Taking the entries below from the top, restate each line exactly and end with the line containing "Task: Copy the API secret key".

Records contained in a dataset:
======

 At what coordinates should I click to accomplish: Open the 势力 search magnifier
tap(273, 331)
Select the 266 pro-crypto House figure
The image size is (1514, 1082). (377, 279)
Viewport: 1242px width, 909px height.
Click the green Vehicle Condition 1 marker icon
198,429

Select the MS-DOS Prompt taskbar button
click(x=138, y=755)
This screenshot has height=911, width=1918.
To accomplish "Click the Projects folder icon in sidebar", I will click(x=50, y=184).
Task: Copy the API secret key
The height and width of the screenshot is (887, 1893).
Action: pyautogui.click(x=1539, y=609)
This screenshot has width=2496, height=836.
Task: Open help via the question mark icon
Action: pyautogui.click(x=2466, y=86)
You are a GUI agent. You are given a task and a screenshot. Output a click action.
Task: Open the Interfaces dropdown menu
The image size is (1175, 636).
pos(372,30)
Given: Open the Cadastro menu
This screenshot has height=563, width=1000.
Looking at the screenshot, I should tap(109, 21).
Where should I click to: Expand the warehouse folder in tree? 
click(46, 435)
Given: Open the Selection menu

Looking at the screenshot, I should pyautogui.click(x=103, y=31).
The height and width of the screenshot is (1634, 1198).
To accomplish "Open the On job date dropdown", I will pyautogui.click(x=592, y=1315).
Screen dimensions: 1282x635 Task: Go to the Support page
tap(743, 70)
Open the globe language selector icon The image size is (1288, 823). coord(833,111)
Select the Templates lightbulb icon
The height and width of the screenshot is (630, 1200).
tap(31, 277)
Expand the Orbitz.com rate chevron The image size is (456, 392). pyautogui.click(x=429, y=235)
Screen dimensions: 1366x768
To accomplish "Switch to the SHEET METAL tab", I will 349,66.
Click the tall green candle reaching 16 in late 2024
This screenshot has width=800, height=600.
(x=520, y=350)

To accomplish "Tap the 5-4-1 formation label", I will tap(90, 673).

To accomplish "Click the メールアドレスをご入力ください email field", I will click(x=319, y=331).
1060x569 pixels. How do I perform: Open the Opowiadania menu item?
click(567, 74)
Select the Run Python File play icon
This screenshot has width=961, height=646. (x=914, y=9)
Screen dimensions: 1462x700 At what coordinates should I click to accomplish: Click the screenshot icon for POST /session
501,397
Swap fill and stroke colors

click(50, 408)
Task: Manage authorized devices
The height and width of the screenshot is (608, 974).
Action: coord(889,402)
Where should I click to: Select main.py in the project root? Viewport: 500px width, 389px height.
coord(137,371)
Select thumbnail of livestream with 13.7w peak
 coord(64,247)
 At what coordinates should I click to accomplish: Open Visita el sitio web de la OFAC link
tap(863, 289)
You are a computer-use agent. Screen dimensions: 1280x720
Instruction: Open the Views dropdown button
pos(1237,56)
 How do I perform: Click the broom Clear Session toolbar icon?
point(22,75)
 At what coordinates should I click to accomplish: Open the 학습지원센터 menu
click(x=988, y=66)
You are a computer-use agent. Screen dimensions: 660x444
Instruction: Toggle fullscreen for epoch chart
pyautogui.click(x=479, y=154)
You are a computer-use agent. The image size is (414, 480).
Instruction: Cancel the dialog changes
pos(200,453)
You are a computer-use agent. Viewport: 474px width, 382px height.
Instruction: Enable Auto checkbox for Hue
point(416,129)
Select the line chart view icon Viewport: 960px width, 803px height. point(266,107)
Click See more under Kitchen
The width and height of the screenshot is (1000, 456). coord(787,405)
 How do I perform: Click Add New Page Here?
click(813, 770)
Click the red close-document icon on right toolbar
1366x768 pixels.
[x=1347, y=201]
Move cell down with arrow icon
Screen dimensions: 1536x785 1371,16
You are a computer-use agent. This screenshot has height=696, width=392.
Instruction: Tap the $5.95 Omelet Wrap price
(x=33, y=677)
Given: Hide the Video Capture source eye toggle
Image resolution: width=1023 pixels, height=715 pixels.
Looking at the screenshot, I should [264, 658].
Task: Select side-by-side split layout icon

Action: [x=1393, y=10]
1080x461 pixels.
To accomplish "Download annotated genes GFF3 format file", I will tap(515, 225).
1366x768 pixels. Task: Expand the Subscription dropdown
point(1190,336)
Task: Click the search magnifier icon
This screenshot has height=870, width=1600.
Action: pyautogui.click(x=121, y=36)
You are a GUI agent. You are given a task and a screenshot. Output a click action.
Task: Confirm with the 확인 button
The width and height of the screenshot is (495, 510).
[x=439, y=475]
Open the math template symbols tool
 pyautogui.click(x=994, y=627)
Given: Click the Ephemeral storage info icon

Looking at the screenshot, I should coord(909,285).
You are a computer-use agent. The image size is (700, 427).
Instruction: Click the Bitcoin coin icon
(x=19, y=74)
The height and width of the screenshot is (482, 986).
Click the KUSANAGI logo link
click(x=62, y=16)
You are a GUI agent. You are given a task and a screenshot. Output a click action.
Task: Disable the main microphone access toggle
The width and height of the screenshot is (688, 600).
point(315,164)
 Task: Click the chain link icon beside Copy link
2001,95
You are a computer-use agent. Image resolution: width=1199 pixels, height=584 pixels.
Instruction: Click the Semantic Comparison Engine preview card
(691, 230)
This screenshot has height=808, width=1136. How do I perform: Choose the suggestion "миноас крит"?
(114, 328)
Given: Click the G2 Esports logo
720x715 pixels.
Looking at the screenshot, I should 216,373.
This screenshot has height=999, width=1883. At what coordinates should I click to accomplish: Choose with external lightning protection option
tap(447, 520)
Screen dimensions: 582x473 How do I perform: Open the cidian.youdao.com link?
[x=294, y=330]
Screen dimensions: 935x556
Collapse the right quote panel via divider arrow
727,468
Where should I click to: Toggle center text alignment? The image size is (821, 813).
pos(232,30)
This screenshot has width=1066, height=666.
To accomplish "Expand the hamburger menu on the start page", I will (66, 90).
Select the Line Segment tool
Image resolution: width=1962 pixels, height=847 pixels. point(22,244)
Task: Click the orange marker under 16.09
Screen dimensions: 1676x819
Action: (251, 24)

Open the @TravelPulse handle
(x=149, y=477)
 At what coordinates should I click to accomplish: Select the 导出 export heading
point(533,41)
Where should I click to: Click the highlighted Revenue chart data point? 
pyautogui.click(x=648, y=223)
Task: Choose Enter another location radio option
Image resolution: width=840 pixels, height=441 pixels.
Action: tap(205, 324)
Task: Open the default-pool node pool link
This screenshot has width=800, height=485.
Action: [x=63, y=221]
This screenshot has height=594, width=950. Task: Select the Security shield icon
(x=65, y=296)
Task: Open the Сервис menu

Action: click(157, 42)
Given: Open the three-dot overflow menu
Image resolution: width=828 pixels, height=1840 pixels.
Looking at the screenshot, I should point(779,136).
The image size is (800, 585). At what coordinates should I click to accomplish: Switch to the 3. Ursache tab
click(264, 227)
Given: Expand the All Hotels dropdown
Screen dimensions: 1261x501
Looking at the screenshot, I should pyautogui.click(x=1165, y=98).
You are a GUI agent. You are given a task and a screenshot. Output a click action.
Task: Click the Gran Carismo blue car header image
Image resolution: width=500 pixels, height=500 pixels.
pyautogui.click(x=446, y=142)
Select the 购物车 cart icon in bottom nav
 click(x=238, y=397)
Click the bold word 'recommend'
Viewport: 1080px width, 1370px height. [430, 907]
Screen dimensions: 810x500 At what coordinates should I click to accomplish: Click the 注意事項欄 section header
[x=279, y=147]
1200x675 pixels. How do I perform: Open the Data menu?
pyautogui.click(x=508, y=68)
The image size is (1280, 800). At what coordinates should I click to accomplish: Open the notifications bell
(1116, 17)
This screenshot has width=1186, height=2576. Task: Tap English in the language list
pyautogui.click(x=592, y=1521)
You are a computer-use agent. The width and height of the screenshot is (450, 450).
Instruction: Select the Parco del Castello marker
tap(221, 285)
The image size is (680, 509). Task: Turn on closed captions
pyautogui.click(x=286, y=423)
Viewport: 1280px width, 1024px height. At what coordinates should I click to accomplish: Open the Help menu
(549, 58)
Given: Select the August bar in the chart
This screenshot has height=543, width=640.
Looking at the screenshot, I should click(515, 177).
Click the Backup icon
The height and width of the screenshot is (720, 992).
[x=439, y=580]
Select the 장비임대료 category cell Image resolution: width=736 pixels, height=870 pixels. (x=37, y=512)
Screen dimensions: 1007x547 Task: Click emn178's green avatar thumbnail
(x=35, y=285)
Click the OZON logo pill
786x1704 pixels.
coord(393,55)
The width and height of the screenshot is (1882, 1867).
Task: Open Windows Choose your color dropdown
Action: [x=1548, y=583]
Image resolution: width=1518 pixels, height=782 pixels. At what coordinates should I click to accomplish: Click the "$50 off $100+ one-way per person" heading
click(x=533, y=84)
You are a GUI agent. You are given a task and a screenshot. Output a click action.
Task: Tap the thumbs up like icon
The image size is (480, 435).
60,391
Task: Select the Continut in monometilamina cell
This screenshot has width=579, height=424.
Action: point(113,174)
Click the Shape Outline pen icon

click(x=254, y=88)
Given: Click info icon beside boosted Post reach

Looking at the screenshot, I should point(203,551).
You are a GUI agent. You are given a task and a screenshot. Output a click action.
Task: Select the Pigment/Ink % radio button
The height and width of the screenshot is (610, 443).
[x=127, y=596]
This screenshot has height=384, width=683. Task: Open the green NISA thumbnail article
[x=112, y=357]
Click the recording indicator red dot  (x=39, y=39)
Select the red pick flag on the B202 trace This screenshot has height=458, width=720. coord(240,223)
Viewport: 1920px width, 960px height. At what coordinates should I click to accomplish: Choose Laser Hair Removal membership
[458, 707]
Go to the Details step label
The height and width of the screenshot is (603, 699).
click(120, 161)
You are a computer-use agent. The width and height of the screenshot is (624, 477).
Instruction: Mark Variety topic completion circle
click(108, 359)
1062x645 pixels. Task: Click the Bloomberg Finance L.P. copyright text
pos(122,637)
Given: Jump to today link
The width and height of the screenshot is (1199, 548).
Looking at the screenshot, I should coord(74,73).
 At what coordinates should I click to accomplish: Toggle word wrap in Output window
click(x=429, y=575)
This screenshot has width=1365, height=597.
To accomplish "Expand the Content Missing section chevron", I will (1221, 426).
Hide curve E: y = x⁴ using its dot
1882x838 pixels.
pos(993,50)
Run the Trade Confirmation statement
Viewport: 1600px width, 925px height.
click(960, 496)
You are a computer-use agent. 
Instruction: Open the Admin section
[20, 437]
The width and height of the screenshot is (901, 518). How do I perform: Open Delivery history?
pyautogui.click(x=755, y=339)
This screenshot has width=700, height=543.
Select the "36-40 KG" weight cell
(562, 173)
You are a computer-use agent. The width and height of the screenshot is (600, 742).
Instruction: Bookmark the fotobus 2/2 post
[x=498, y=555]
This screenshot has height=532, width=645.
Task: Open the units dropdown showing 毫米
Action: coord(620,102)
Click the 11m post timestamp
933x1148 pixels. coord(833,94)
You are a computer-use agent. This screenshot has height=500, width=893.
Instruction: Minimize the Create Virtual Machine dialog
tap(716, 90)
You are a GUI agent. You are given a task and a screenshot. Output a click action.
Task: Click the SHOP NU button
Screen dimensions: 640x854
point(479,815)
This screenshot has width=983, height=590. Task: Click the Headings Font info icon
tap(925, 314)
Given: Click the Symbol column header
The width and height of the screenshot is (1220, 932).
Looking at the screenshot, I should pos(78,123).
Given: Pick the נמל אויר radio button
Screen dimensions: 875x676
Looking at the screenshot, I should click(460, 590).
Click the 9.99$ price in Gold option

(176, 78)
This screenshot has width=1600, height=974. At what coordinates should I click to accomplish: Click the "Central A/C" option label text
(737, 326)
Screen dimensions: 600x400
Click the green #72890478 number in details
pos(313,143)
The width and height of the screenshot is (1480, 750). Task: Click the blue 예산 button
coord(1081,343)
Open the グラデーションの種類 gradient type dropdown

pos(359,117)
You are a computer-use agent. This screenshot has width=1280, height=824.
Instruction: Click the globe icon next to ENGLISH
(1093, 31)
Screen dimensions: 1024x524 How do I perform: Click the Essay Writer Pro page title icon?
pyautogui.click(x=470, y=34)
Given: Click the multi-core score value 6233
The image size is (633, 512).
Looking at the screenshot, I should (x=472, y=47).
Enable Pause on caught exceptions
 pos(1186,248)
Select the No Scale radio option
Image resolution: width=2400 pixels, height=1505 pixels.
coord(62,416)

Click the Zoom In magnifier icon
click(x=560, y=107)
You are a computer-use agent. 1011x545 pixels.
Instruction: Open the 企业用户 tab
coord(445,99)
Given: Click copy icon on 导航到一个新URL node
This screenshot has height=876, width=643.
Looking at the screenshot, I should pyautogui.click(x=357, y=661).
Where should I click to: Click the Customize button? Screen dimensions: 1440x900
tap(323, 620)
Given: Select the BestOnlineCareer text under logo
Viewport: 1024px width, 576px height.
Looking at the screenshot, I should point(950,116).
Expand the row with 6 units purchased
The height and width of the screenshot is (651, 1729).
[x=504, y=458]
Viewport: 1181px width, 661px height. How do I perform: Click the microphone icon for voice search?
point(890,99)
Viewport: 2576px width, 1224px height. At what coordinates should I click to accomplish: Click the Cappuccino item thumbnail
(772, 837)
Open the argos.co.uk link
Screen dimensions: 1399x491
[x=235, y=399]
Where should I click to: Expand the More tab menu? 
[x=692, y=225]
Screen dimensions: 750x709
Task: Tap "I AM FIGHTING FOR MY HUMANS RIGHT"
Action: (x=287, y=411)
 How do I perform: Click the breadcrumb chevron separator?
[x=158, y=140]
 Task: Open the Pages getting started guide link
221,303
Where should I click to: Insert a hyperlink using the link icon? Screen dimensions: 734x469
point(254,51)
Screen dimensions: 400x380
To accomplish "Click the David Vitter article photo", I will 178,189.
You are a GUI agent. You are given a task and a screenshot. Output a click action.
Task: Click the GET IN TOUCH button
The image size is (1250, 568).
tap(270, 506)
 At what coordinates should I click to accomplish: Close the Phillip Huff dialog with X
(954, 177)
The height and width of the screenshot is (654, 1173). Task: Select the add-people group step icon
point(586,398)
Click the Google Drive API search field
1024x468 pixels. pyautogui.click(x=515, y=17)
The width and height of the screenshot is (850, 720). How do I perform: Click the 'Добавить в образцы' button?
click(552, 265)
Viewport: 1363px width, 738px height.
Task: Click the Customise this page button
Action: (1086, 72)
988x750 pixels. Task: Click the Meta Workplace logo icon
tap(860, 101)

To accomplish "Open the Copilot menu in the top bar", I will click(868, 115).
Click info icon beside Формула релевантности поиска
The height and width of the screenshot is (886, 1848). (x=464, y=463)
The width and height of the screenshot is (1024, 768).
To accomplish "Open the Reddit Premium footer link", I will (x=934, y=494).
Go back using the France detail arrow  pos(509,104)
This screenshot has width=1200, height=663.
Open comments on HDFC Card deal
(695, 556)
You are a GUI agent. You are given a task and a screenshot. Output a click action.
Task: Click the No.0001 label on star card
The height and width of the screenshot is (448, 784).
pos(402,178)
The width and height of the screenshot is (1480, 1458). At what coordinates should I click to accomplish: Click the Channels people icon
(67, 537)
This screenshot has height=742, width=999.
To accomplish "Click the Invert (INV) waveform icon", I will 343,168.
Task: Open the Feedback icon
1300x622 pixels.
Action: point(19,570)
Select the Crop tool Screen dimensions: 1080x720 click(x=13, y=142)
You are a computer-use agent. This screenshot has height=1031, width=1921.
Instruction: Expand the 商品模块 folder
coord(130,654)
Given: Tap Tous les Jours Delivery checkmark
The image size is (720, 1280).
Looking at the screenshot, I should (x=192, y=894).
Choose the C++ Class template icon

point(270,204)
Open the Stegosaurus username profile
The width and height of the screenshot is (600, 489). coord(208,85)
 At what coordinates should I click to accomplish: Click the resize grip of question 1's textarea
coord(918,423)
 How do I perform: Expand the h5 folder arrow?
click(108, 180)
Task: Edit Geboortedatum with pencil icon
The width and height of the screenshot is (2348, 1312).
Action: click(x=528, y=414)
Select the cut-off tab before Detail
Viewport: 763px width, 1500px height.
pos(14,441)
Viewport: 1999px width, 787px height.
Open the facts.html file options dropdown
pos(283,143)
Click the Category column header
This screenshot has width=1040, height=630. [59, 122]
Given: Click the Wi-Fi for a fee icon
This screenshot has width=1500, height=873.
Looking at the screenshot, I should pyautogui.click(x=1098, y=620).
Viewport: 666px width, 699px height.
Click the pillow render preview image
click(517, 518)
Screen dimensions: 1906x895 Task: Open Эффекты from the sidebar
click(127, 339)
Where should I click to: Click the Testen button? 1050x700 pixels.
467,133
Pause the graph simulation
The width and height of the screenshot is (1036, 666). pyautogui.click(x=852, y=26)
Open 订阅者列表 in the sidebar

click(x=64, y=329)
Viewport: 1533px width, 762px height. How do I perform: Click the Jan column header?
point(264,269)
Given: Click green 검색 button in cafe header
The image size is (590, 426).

======

Solved problem>
 At what coordinates should I click to accomplish: Open the 势力 search magnifier
tap(273, 331)
Select the 266 pro-crypto House figure
The image size is (1514, 1082). (377, 279)
Viewport: 1242px width, 909px height.
Click the green Vehicle Condition 1 marker icon
198,429

Select the MS-DOS Prompt taskbar button
click(x=138, y=755)
This screenshot has height=911, width=1918.
To accomplish "Click the Projects folder icon in sidebar", I will click(x=50, y=184).
Task: Copy the API secret key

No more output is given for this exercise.